ハンドトラッキングでポーズ認識

2022年5月3日 2022年4月28日

はじめに

pythonのライブラリにmediapipeという機械学習系の便利なライブラリがあります。存在は知っていて、触ってみたいなーと常々思っていたのですが、今回やっと重い腰を上げました!!

そもそもmedapipeとは?という紹介から、その中の一つ、手のポーズ推定を題材に挙げて、軽い手話の認識まで実装していこうと思います!!

mediapipeとは?

一言で言うと、googleが提供している機械学習詰め合わせセットです。クロスプラットフォームに対応しており、大体のOSで実装が可能という特徴があります。すごい。。

提供しているモデルは以下の12個です。デモ動画を見ると軒並み精度が高くてびっくりします。

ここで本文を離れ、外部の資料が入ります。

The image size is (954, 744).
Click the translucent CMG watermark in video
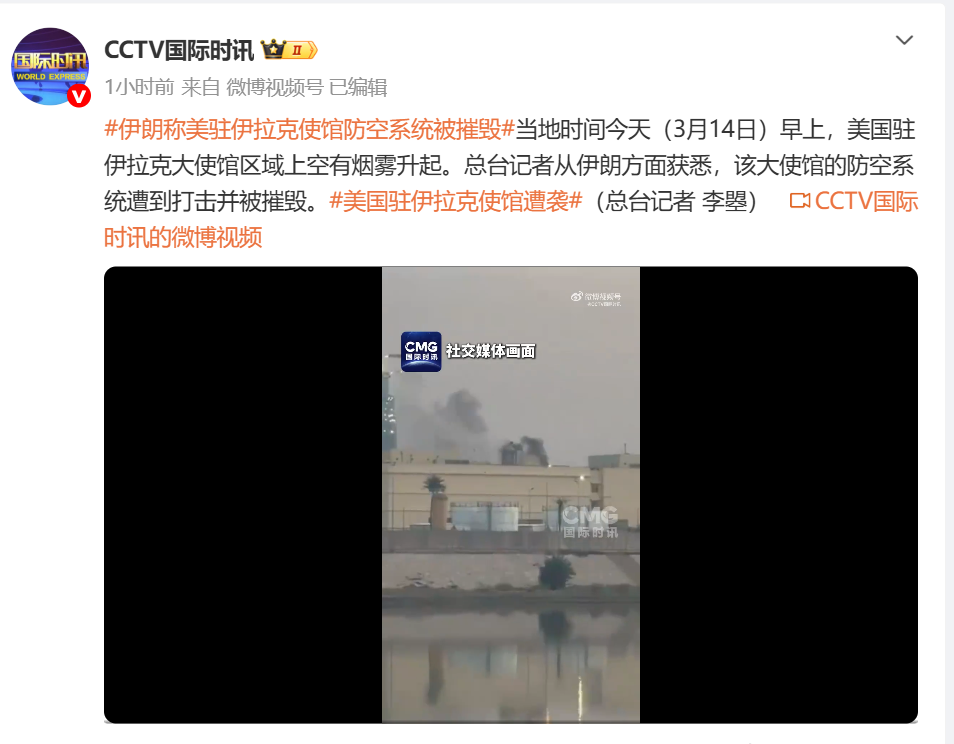click(590, 522)
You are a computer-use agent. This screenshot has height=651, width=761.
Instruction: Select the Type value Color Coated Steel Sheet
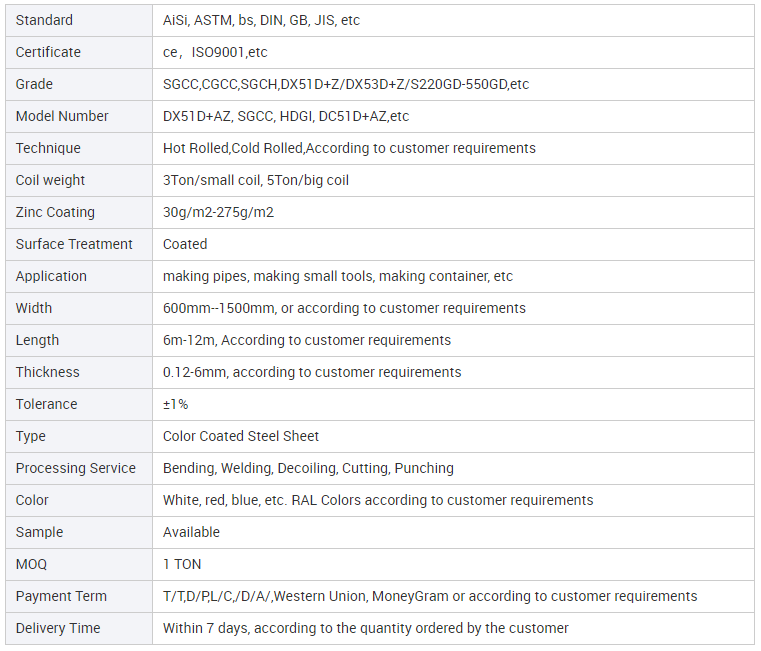click(x=241, y=436)
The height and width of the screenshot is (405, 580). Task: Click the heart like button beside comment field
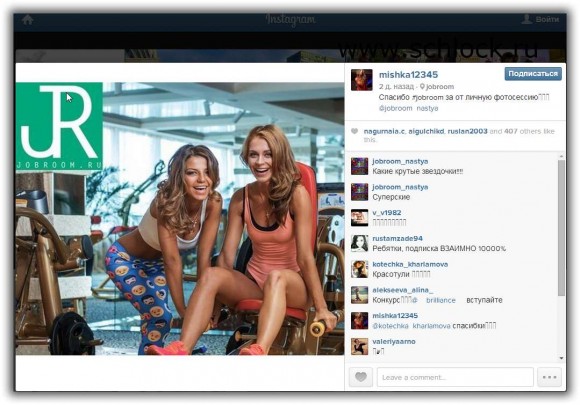[x=361, y=377]
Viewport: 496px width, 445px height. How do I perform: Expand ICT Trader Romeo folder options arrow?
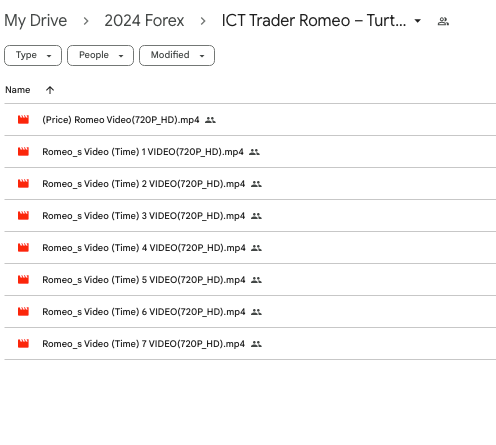(x=417, y=21)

参考 : https://google.github.io/mediapipe/

実装

冒頭でも述べているように、今回はこの中の Hands 手のポーズ推定モデルを使用していきます。

まずは、動作確認をしてみましょう!

pipでmediapipeをダウンロードして・・・

pip install mediapipe
pip install opencv-python

import cv2
import mediapipe as mp
import time

cap = cv2.VideoCapture(0)

mp_hands = mp.solutions.hands
hands = mp_hands.Hands()
mp_draw = mp.solutions.drawing_utils

while True:
    _, img = cap.read()
    imgRGB = cv2.cvtColor(img, cv2.COLOR_BGR2RGB)
    results = hands.process(imgRGB)

    if results.multi_hand_landmarks:
        for hand_landmarks in results.multi_hand_landmarks:
            for i, lm in enumerate(hand_landmarks.landmark):
                height, width, channel = img.shape
                cx, cy = int(lm.x * width), int(lm.y * height)
                cv2.putText(img, str(i+1), (cx+10, cy+10), cv2.FONT_HERSHEY_PLAIN, 4, (255, 255, 255), 5, cv2.LINE_AA)
                cv2.circle(img, (cx, cy), 10, (255, 0, 255), cv2.FILLED)
            mp_draw.draw_landmarks(img, hand_landmarks, mp_hands.HAND_CONNECTIONS)

    cv2.imshow("Image", img)
    if cv2.waitKey(1) & 0xFF == ord('q'):
        break

実行結果がこちら!

かなり綺麗に手のポーズ情報を取得できていますね!!
また、z座標までしっかり推測できていて精度の高さに驚きました。

次に考えるのは認識させたい手話の登録ですね。

今回はシンプルに座標を記録しておき、絶対座標系に移動。続いて、各座標ごとのcos類似度を取得することでポーズを識別していこうと思います。

登録した座標と、現時点の座標同士でcos類似度を求め、その平均値を手全体の類似度としました。

def manual_cos(A, B):
    dot = np.sum(A*B, axis=-1)
    A_norm = np.linalg.norm(A, axis=-1)
    B_norm = np.linalg.norm(B, axis=-1)
    cos = dot / (A_norm*B_norm+1e-7)

    return cos[1:].mean()

次に、キーを押した時にハンドサインを保存できるようにしていきます。今回は s、d、f を押下した時のポーズ3種類を保存するようにしました。（以下コードはその一部）

if cv2.waitKey(1) & 0xFF == ord('s'):
    saved_array = landmark2np(hand_landmarks)
    start = time.time()
    print('saved')

# ~~ 省略 ~~

今回はcos類似度の平均値が99%以上の時に同一のポーズと判断しています。かなり近いポーズをしないといけないので、誤検出リスクは下がりますが、複雑なポーズをすると自分自身で再現できないという欠点が・・・。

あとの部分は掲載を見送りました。